[Recorded data]
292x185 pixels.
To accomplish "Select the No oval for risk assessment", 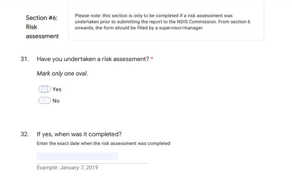I will click(45, 100).
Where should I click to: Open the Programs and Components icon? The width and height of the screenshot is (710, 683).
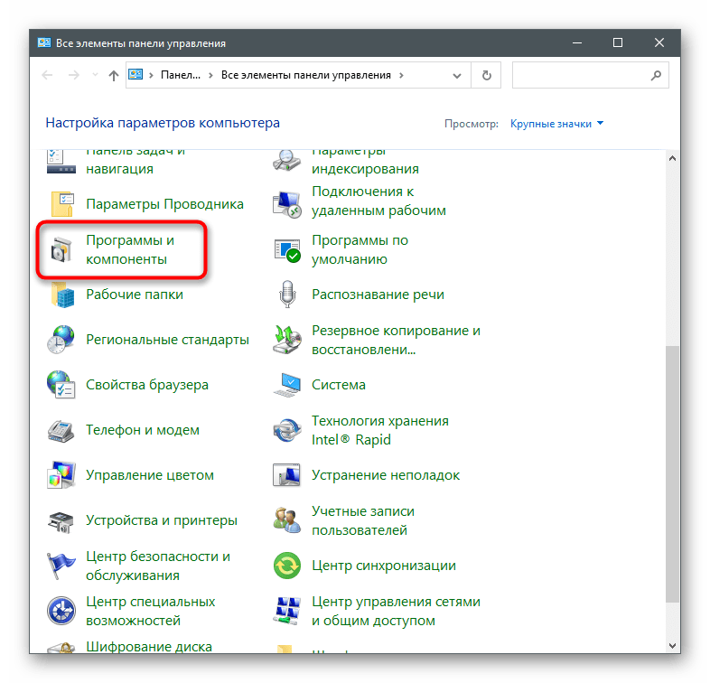[61, 250]
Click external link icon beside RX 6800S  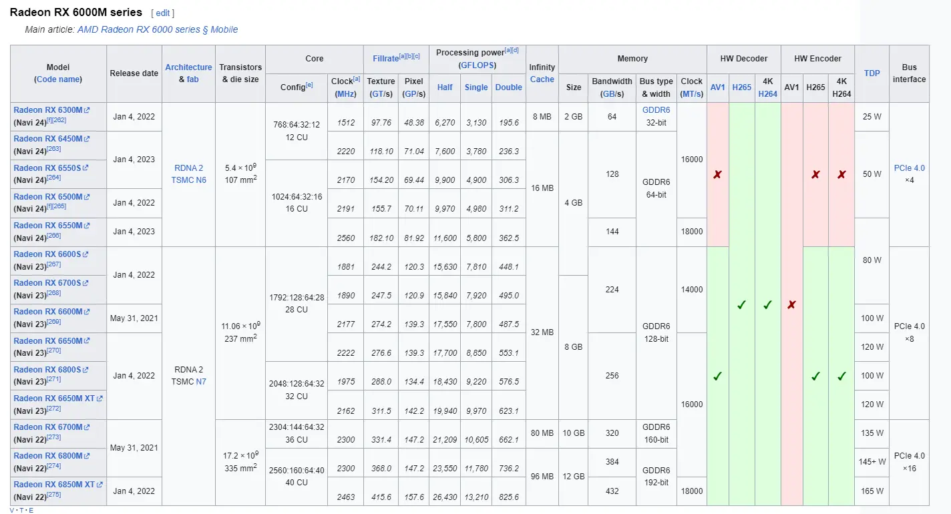coord(85,370)
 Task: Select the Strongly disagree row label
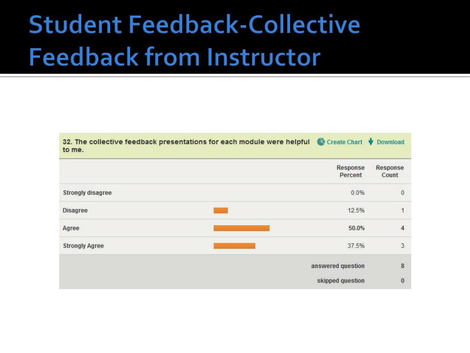(87, 193)
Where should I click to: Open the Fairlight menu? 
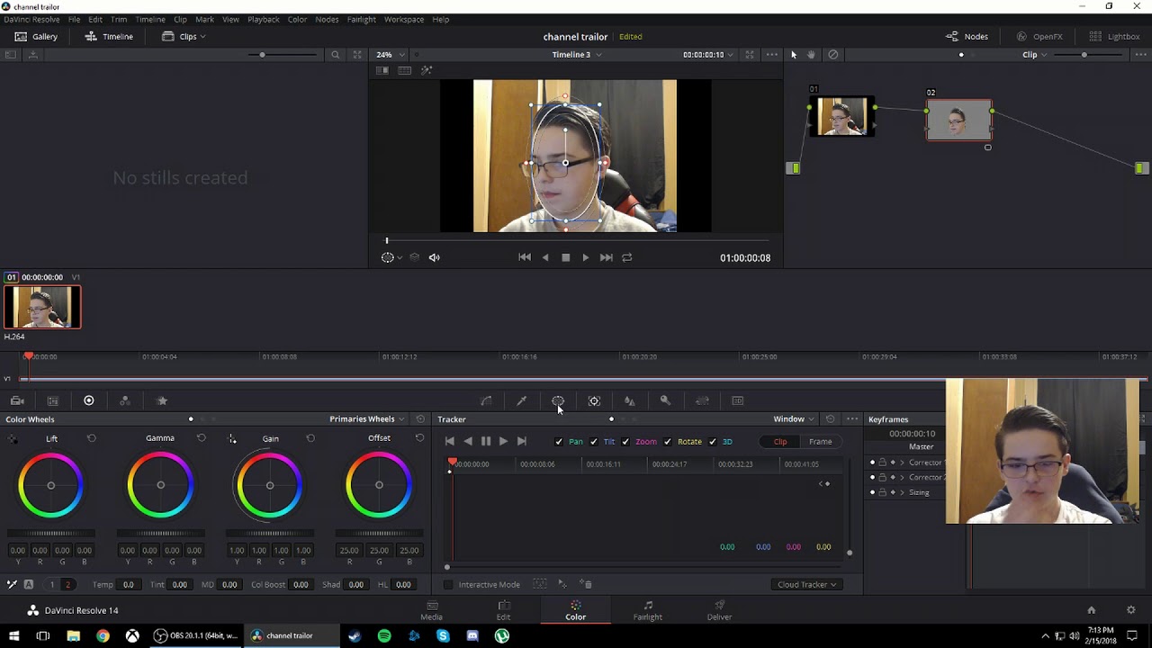pyautogui.click(x=361, y=19)
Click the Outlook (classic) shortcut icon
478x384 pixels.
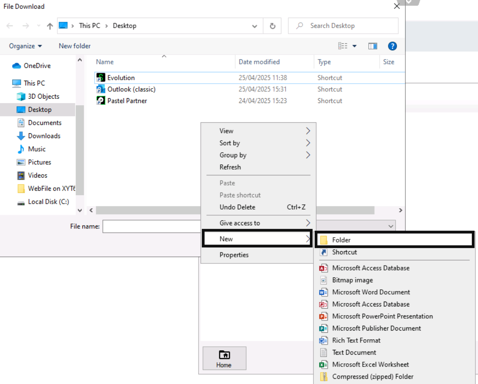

PROMPT – An exact restatement is expected of the lines from the line containing "Click the Outlook (classic) shortcut icon" to the end of the data above, pictures excluded.

WRITTEN RESPONSE –
Click the Outlook (classic) shortcut icon
478x384 pixels.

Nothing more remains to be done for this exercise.